Unterstützung erhielt Kurz indes vom slowenischen Ministerpräsidenten Janez Jansa, dem tschechischen Premier Andrej Babis und vom lettischen Premier Krisjanis Karins. Jansa dankte Kurz via Twitter "für die Koordinierung dringender, notwendiger Anstrengungen, um die gestrigen Schlussfolgerungen des #EUCO in Bezug auf eine faire Impfstoffverteilung im 2. Quartal" Realität werden zu lassen. Die Staats- und Regierungschefs seien sich einig bezüglich "der Achtung des Solidaritätsprinzips" bei der Umverteilung der zusätzlichen Impfstoffe von BioNTechPfizer für jene Staaten, die bisher weniger erhalten haben, schrieb Karins ebenfalls auf Twitter. Es sei gelungen, "ein grundlegendes Versprechen abzugeben. Impfstoffe sind je nach Bevölkerung an einzelne Mitgliedstaaten zu liefern", twitterte Babis.

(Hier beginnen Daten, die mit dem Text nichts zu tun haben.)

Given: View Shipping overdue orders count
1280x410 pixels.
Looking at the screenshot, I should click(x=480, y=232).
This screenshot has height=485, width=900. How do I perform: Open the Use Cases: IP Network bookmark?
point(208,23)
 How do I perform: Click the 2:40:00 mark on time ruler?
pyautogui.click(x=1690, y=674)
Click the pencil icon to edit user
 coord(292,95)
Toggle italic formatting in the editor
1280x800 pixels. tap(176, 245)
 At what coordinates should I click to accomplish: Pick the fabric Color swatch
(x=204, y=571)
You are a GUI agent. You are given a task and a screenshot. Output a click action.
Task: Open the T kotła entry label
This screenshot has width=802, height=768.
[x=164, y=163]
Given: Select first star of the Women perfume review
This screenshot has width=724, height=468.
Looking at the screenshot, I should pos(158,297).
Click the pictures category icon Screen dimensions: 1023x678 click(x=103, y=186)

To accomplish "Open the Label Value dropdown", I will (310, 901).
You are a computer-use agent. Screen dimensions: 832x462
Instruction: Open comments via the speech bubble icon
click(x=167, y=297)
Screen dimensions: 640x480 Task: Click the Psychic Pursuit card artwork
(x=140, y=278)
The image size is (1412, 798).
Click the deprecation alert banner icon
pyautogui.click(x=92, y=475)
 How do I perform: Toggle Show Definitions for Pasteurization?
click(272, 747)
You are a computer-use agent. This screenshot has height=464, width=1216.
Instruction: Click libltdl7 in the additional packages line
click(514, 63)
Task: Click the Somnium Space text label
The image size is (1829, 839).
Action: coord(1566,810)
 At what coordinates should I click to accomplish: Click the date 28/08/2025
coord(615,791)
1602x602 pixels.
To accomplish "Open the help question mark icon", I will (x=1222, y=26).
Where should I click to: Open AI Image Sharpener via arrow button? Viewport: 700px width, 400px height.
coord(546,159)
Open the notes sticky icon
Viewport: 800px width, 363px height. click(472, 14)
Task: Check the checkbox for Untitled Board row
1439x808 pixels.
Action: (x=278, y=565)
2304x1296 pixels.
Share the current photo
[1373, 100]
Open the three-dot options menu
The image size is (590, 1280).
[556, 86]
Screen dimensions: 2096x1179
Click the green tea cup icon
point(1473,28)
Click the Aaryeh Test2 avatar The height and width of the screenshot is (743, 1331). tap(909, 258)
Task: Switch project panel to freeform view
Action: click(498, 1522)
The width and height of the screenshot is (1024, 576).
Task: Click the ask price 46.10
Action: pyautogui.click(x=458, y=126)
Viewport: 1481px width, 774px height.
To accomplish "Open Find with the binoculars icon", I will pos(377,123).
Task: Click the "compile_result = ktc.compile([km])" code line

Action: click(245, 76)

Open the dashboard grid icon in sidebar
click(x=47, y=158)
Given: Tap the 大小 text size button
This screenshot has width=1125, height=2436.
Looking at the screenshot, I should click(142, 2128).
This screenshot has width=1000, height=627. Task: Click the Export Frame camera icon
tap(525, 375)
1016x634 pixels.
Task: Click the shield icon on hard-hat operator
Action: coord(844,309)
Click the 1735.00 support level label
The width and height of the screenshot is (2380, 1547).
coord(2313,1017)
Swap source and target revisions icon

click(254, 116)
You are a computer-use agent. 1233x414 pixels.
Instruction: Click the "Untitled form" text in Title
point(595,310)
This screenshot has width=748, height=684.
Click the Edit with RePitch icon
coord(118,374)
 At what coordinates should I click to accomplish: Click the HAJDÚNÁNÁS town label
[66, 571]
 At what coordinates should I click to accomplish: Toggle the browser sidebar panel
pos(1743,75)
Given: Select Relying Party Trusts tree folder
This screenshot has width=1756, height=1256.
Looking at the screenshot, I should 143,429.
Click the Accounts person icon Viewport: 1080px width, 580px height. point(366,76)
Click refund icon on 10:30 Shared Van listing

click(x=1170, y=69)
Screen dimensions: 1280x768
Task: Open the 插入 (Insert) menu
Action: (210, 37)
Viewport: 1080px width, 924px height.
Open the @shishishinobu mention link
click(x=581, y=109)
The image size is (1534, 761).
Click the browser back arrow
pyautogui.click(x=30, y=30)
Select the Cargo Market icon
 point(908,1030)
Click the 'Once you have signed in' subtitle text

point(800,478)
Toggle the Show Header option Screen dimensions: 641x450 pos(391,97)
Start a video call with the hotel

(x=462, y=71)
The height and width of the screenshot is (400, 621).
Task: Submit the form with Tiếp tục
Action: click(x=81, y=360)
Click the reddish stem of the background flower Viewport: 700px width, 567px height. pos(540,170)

"Weiterhin an einem Strang ziehen"
"Ich finde es ehrlich gesagt sehr schön, dass sich viele für Solidarität ausgesprochen haben", betonte Kurz. Die Allianz der "Frugalen" (Österreich, Niederlande, Dänemark, Schweden, Finnland) sieht der Bundeskanzler nicht beschädigt. Man werde weiterhin an einem Strang ziehen, so der Kanzler, auch wenn man in manchen Fragen unterschiedlicher Meinung sei. Wichtig sei, dass es zu einem Ausgleich komme, denn die Europäischen Union habe immer versprochen, dass 70 Prozent der Erwachsenen in der EU bis Sommer geimpft werden.
Österreich und fünf östliche EU-Staaten (Tschechien, Slowenien, Bulgarien, Kroatien und Lettland) hatten im Vorfeld des Gipfels eine ungleiche Verteilung der Impfstoffe in der EU beklagt und sich für einen "Korrekturmechanismus" bei der Impfstoffverteilung ausgesprochen. Nicht alle EU-Staaten hatten die ihnen nach Bevölkerungszahl zustehenden Mengen gekauft. Gegen einen Korrekturmechanismus sprachen sich Deutschland, die Niederlande, Schweden und Dänemark aus. Man fürchtete, dass die öffentliche Debatte "die Integrität des Verteilungsmechanismus und des Impfprozesses beschädigt", schrieb der deutsche EU-Botschafter Michael Clauß nach Angaben der Zeitung "Welt" in einem Bericht.
Zum Austausch mit US-Präsident Joe Biden meinte Kurz er sei sehr froh, dass Biden "ganz klar festgehalten hat", dass "Europa auf die USA im Kampf gegen den Klimawandel zählen kann". Österreich sei die digitale und ökologische Transformation ganz wichtig und es sei gut, dass es nun "ein klares Commitment der USA gibt, hier mit Europa an einem Strang zu ziehen". Zu den Gesprächen der EU-Staats- und Regierungschefs über die Türkei, meinte Kurz, die Kritik aus Ankara, "dass wir Menschenrechtsfragen angesprochen haben", stimme ihn "alles andere als positiv". Er gehe davon aus, dass das Verhältnis zur Türkei ein "sehr forderndes bleiben wird", so Kurz.
Zusammenfassung
- Nach dem EU-Gipfel der Staats- und Regierungschefs gibt es weiter Divergenzen zur Impfstoffverteilung.
- Italiens Premierminister Mario Draghi kritisierte die Forderung nach zusätzlichen Dosen für Österreich bei der Verteilung von zehn Millionen zusätzlichen Ampullen des BioNTech/Pfizer-Impfstoffes.
- "Was Österreich betrifft bin ich sehr optimistisch, dass wir hier von dieser Lösung auch profitieren", sagte Kurz.